Galatians 5, 1-6; Psalm 119; Luke 11, 37-41
St. Ignatius of
Today, the readings warn us about our pharisaic tendency to reduce our faith in a series of laws.
The Way of Law: The Pharisaic Tendency. Let me first explain about those who want to get circumcised in Paul’s letter to the Galatians. The Galatians were pagans and they were not circumcised while the Jews practice circumcision as a rite of passage. And if the Galatians would like to become circumcised, logically, he or she has to accept the whole law which circumcision introduces. It is like entering a fraternity: if you agree to be initiated --- whether the fraternity employs the paddle or any source of pain --- you don’t just accept the part of the initiation, but you also accept the whole law that governs the fraternity. The neophyte is bound now to all the other rules and regulations as well. You take on their lifestyle and values. No ifs and buts. This is the way of the law. So in the first reading, when Paul refers to circumcision, he refers to the way of law. The way of the law says that one becomes a Christian only when one has followed the law to the letter. It puts salvation in the level of human achievement. In the Gospel, Jesus calls fools the Pharisees who care more about external observances as washing, than one’s internal disposition. There is in each of us the tendency to be Pharisaic!
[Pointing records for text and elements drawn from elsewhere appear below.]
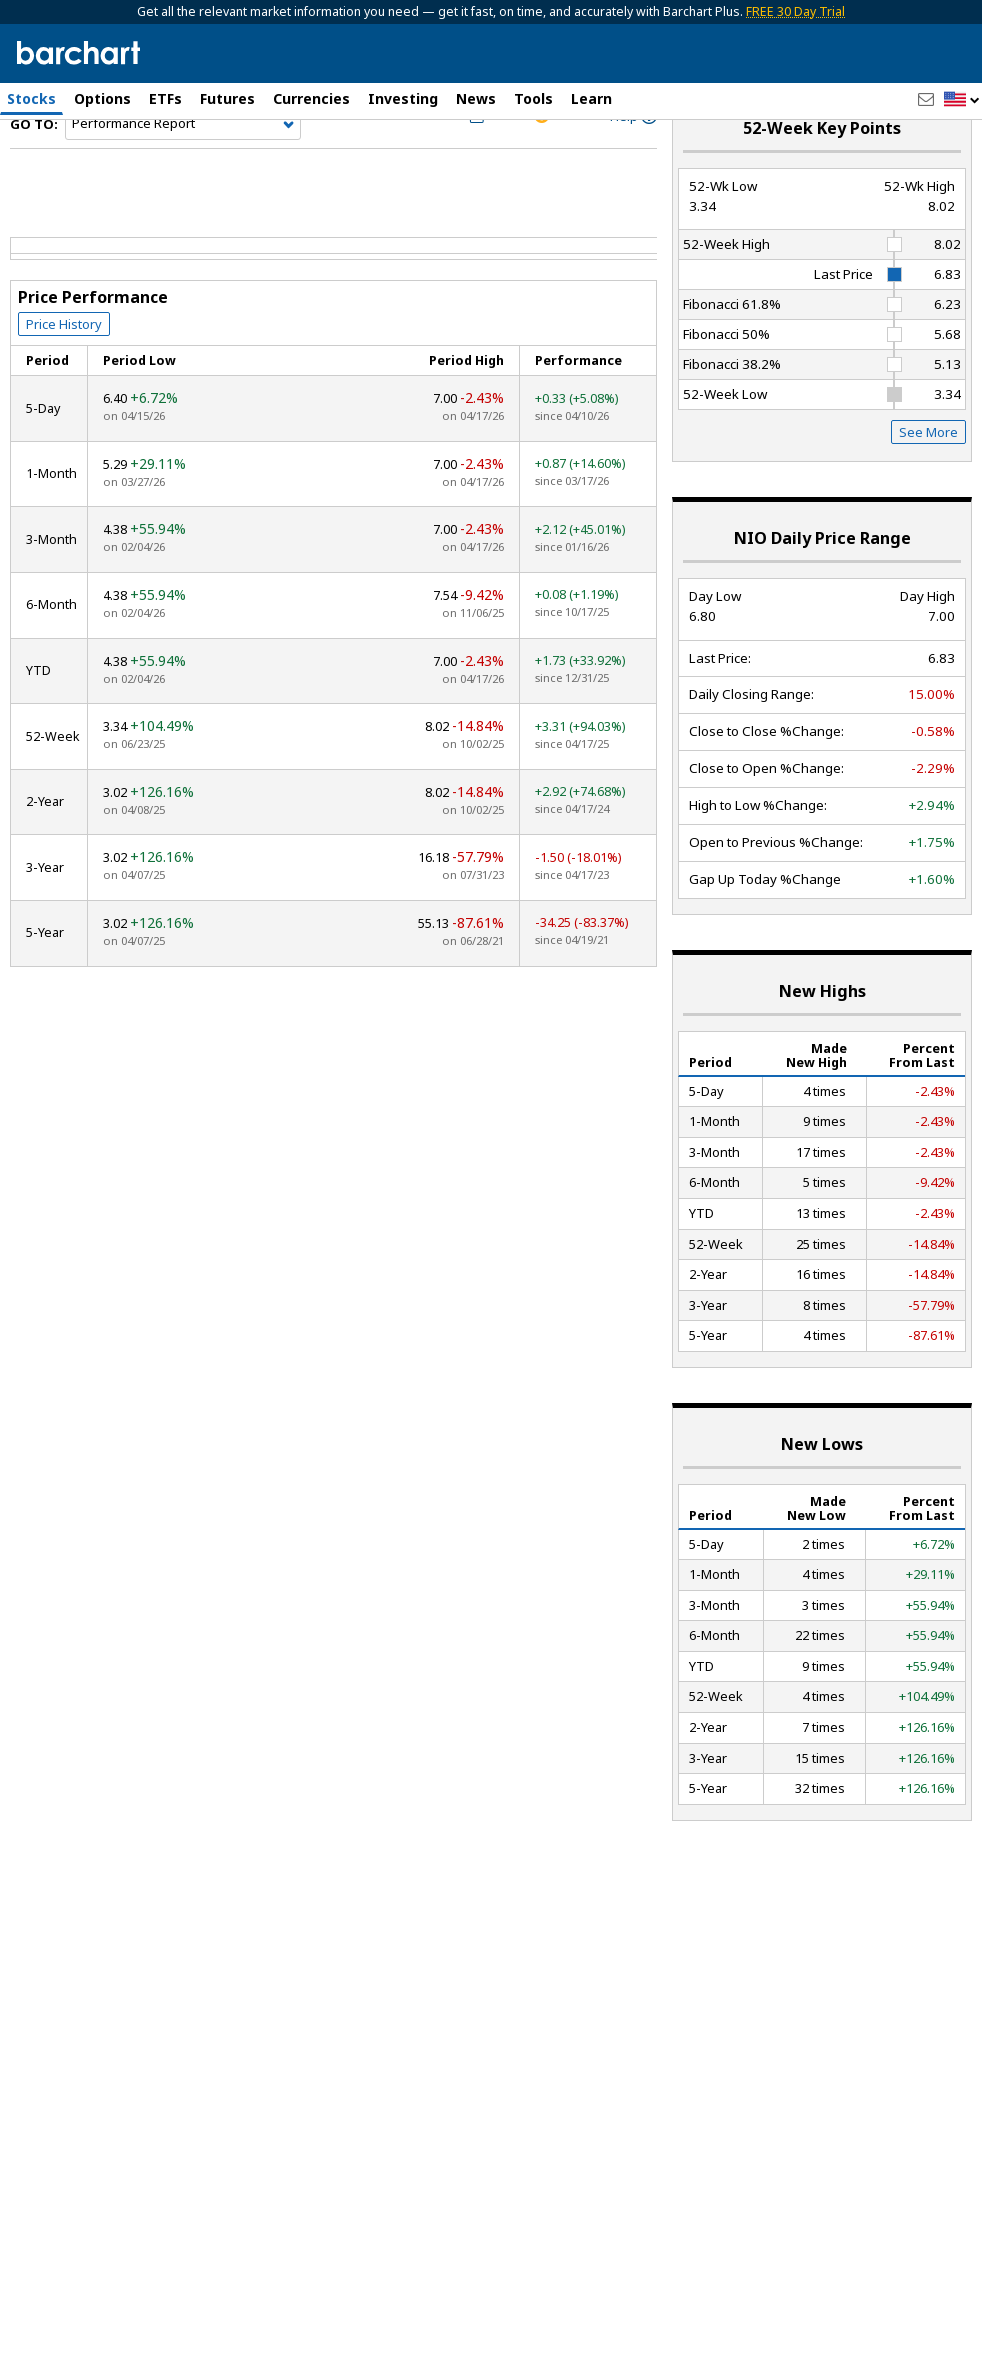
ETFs (165, 98)
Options (102, 98)
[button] (962, 100)
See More (928, 480)
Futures (227, 98)
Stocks (31, 98)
Simply, a person can reduce Catholicism as merely doing what is required by the book: attend mass every Sunday and other holy days of obligation, come to confessions and receive communion frequently and pray the rosary. A question came to me once about praying the rosary: If you did not follow the intended mysteries of the rosary on the specific day --- for example, you recited the Joyful Mysteries on a Tuesday or Friday --- did you commit a sin? For Paul and Jesus, this is inconsequential compared to what is in the heart.
The Way of Grace. However, there is another way. The way of grace is not like the way of law. The way of grace puts one into a personal relationship with God; the essence of that relationship is not placed on a series of rules and regulations, but on a person. The way of grace puts salvation as a gift from God, and the good that we do is our response and participation to it. Jesus said that if one gives alms to the poor, one becomes clean! This is the way of God’s grace: faith working through love. Paul has his life as an example: he placed himself and his sins on the mercy and love of God, and gave himself totally to Jesus whom he gets to personally know and love, even if he actually did not meet him. St. Ignatius of
Let me illustrate that further. Today, many of our young have Friendster, Multiply or Blogger accounts. In their web pages, they have data about themselves: their personal information, their interests, a portion for photos and videos, and even testimonies from others about themselves. It even includes tags so that people who have the same interest will be able to find them. The webpage attempts to introduce the ‘whole’ of the person to another one in cyberspace. However, we all know that it would be impossible. To know someone fully well, one has to meet the person (as eyeballing [to meet, young generation term]), spend time with them, experience their inconsistencies and mood swings, etc. There is something that we learn about a person that cannot be put into words, but we do understand them --- it is just difficult to articulate them fully and completely. But because we do understand the person, we get to know what he or she likes and intuitively their taste. When Paul tells us about faith, it is like saying this to another person, “Basta, kilala ko siya. Hindi niya tayo bibiguin (I know the person. He will not let us down). And if the other asks, how do we know? We just cannot explain it, and we just say, “Because she is my friend!” We all know that the statement, “She is my friend” does not completely tell us what we know, but tacitly, it actually does!”
The Way of Law vs the Way of Grace. For Paul, the way of law and the way of grace are mutually exclusive. That means you either follow one or reject the other. You cannot have both. That is why Paul says that Christianity is based on the love we have on the person of Jesus, not on the following of the law. He said, “For in Jesus Christ, neither circumcision nor uncircumcision counts for anything, but only faith working through love.”
So if we follow the way of grace in Christianity, it demands more than just following the law. It means that studies the Bible well, prays using Scriptures (and not just mouthing oral prayers), and spends quiet times in reflection, so that one establishes a true relationship with the person of Christ. Furthermore, he or she is not just bound by the letter of the law but by its spirit. He begins to discern the will of God in different situations.
We are therefore challenged to follow the way of grace, and be cautious from our Pharisaic tendencies. If one follows the way of grace, one discovers more than what one learns in a religion class or in a short catechism. When one discovers who Jesus really is, one becomes engaged to Him that one gives oneself totally and completely. No ifs and buts. For some, it did require a lot of dying and pain! Some actually died as many saints and martyrs! Ten years ago, my friend and batch-mate, Richie Fernando died from a bomb while protecting his student! This is what he wrote before he died, “I know where my heart is. It is with Jesus Christ, who gave his all for the poor, the sick, the orphan.”
Such is the way of grace--- in other words, the way of love. When one genuinely loves a person, one logically also welcomes pain. So choose: the way of law or the way of grace. If you choose the way of law, you gain a book. If you choose the way of grace, you gain the person of Christ.